玲が興奮して言うと仰臥したまま、加集はニヤリと笑う。


「あー、きっと俺たちが車の中でセックスしてると思って、覗きにきたんだろうね」

「!」

加集の口からセックス、と言う言葉をきいた玲は驚き、真っ赤になった。

今まで加集をそういう対象に見ていなかったのに、その気になれば出来るのだ、という事実。

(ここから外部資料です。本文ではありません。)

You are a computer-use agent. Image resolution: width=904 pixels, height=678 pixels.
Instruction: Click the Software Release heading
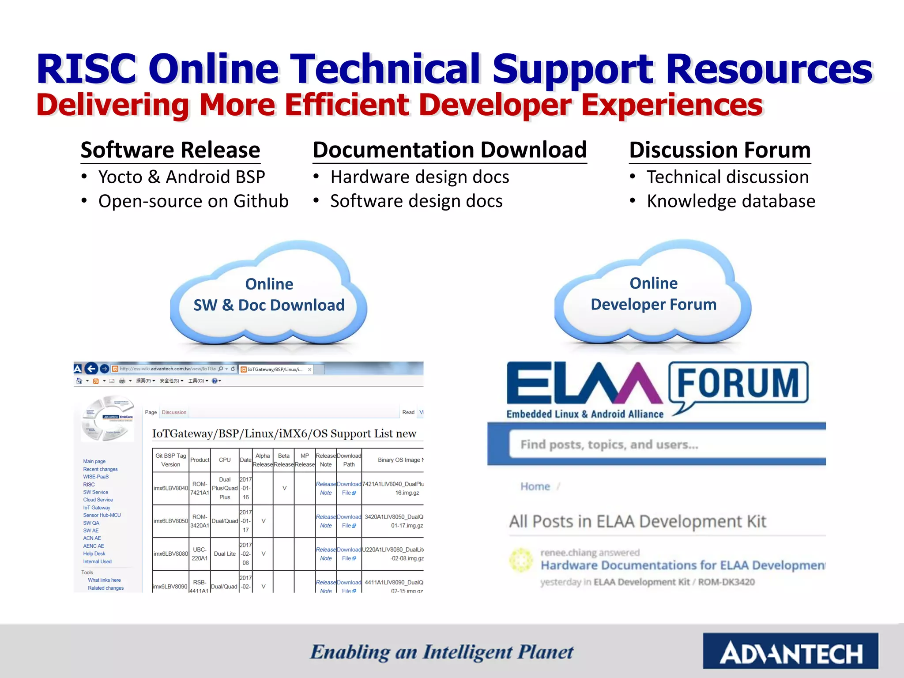pos(170,150)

「こんなところに車停まってたら、絶対やってると思うよなあ…」

ブツブツと加集が言う。
玲の心臓はまだ、ドキドキしていた。

加集は仰臥したままゆっくりと玲の方を向き、諭すように言った。


「玲ちゃん、簡単に男に身体許しちゃ駄目だよ」

「!」

玲はまた焦り、さらに赤面した。

男性経験がないことを加集に見抜かれたと思った。

「女の人は、男で変わるから。自分自身を大切にしなよ」


加集の声は優しく掠れ、愛の接合が終わった後のように満ち足りていた。

「….うん」

玲は俯きながら、素直にうなづく。

加集ならいい、と思った。

いい、ではなく、抱かれたかった。

痛烈に彼の逞しい体の皮膚に触れたい欲望に駆られた。

加集なら、いい方へ導いてくれる。

吊り橋を、渡った時のように身も心もすべて預けて。
しかし、そんな事は絶対に口には出来ない。

車の中で加集が玲に触れることはなく、その日二人は別れた。




そして、春が来ると二人は本当に離れ離れになった。


加集はカナダ・トロントへ旅立っていった。